Using a set of selected parameters, three groups of twelve 2D maps are listed in Fig. 8 for the file hc256, r = {1,2,3} to explore properties for their higher levels of structures potentially contained in pseudo DNA sequences. Selected parameters are in the range of \( n = 12, k = 7, N \cong 500, T = 2700 \). Group (a) provides four \( {\text{Map}}_{V} \) maps (a1–a4) for r = 1; group (b) uses four \( {\text{Map}}_{V} \) maps (b1–b4) for r = 2 (c) uses four \( {\text{Map}}_{V} \) maps (c1–c4) for r = 3. Using a similar operator, for groups (a–c), four pairs of {(a1)~(b1)~(c1), (a2)~(b2)~(c2), (a3)~(b3)~(c3), (a4)~(b4)~(c4)} maps i.e. (A(r = 1)~A(r = 2)~A(r = 3), …, C(r = 1)~C(r = 2)~C(r = 3)) have a stronger similar distribution among r = {1,2,3}. In addition, only two clustering classes could be significantly identified as {(a1)~(a2)~(b1)~(b2)~(c1)~(c2), (a3)~(a4)~(b3)~(b4)~(c3~c4)} i.e. three maps are shown in (A~T, G~C) respectively.

In a convenient comparison, using a set of selected parameters, three groups of twelve 2D maps are compared in Fig. 9 for the files: right and hc256, r = {1,3} to check their distribution properties contained in both DNA and created pseudo DNA sequences. Group (a) provides four \( {\text{Map}}_{V} \) maps (a1–a4) for the file right; groups (b) and (c) provide four \( {\text{Map}}_{V} \) maps (b1–b4) for hc256, r = 1 (c) and (c1–c4) for hc256, r = 3.

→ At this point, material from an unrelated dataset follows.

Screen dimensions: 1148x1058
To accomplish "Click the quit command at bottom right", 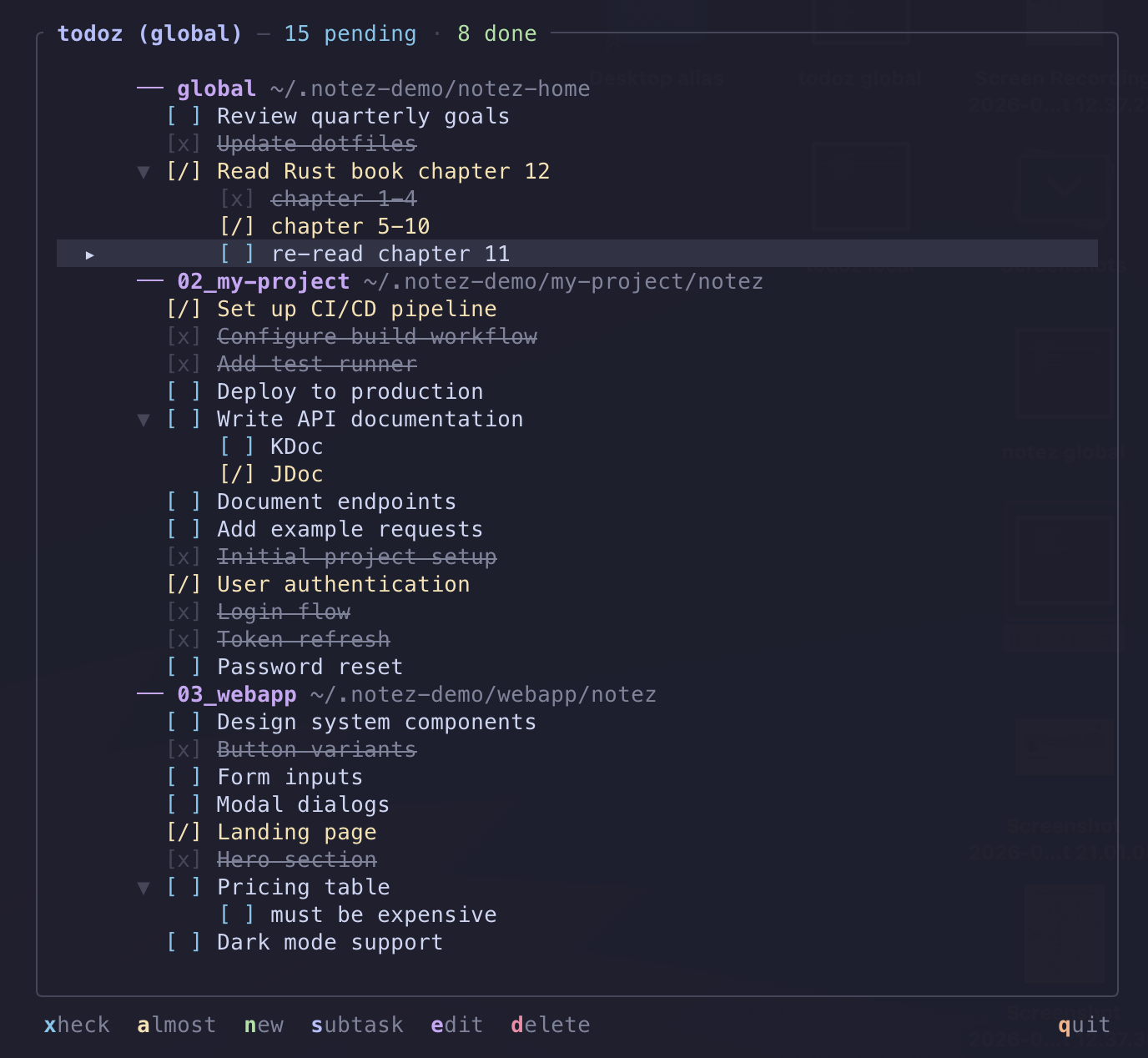I will click(x=1084, y=1025).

Using a weak similar operator \( \simeq \), for groups (a–c), four pairs of {(a1)\( \simeq \)(b1)~(c1), (a2)\( \simeq \)(b2)~(c2), (a3)\( \sim \)(b3)~(c3), (a4)\( \sim \)(b4)~(c4)} maps have a stronger similar distribution between r = {1,3} and a weak similar distribution on A and T cases. In addition, only two clustering classes could be significantly identified as {(a1)~(a2)\( \simeq \)(b1)~(b2)~(c1)~(c2), (a3)~(a4)~(b3)~(b4)~(c3)~(c4)} i.e. three maps are strongly shown in relationships among (A~|\( \simeq \)T, G~C) for different cases respectively.

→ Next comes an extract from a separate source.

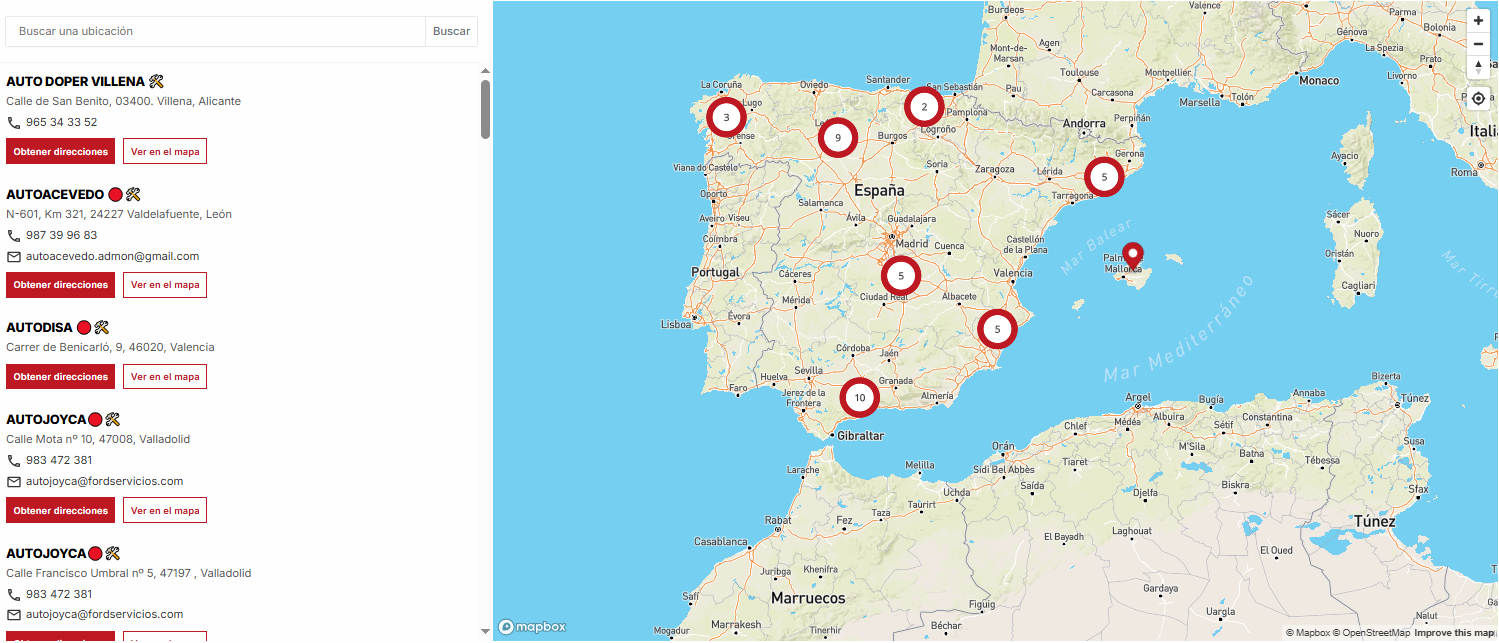Reset map bearing to north
Screen dimensions: 1499x643
point(1478,67)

In addition, this set of results illustrates directly visual comparisons with stronger similarity between DNA and pseudo DNA on VMS maps, their similarly clustering distributions may indicate those maps with comparable mechanism to express real DNA sequences with extra A–T and G–C pairs of symmetric relationships in their higher levels of relationships applying the Stream Cipher mechanism.

5 Conclusion

This chapter proposes architecture to support the Variant Map System. Using a binary random sequence as input, a set of special pseudo DNA sequences can be generated. Under variant measures, probability measurement and normalized histogram, a pair of values can be determined by a series of controlled parameters. Collecting relevant pairs on multiple DNA sequences, four 2D maps can be generated.

The main results of this chapter provide the VMS architecture description in diagrams, main components, modules, expressions and important equations for the VMS. Core models and diagrams, sample results are illustrated to apply two types of data sets selected from real DNA sequences and generated from the pseudo random sequences from the Stream Cipher HC-256 for comparison under the VMS testing. After proper set of parameters selected, suitable visual distributions could be observed using the VMS. Results in Figs. 4, 5, 6, 7, 8 and 9 provide useful evidences systematically to support proposed VMS useful in checking higher levels of symmetric/similar properties among complex DNA sequences in both natural and artificial environment.

This construction could provide useful insights to spatial information on complex DNA expressions especially on large encoding RNA/DNA construction via 2D maps to explore higher levels of complex interactive environments in near future.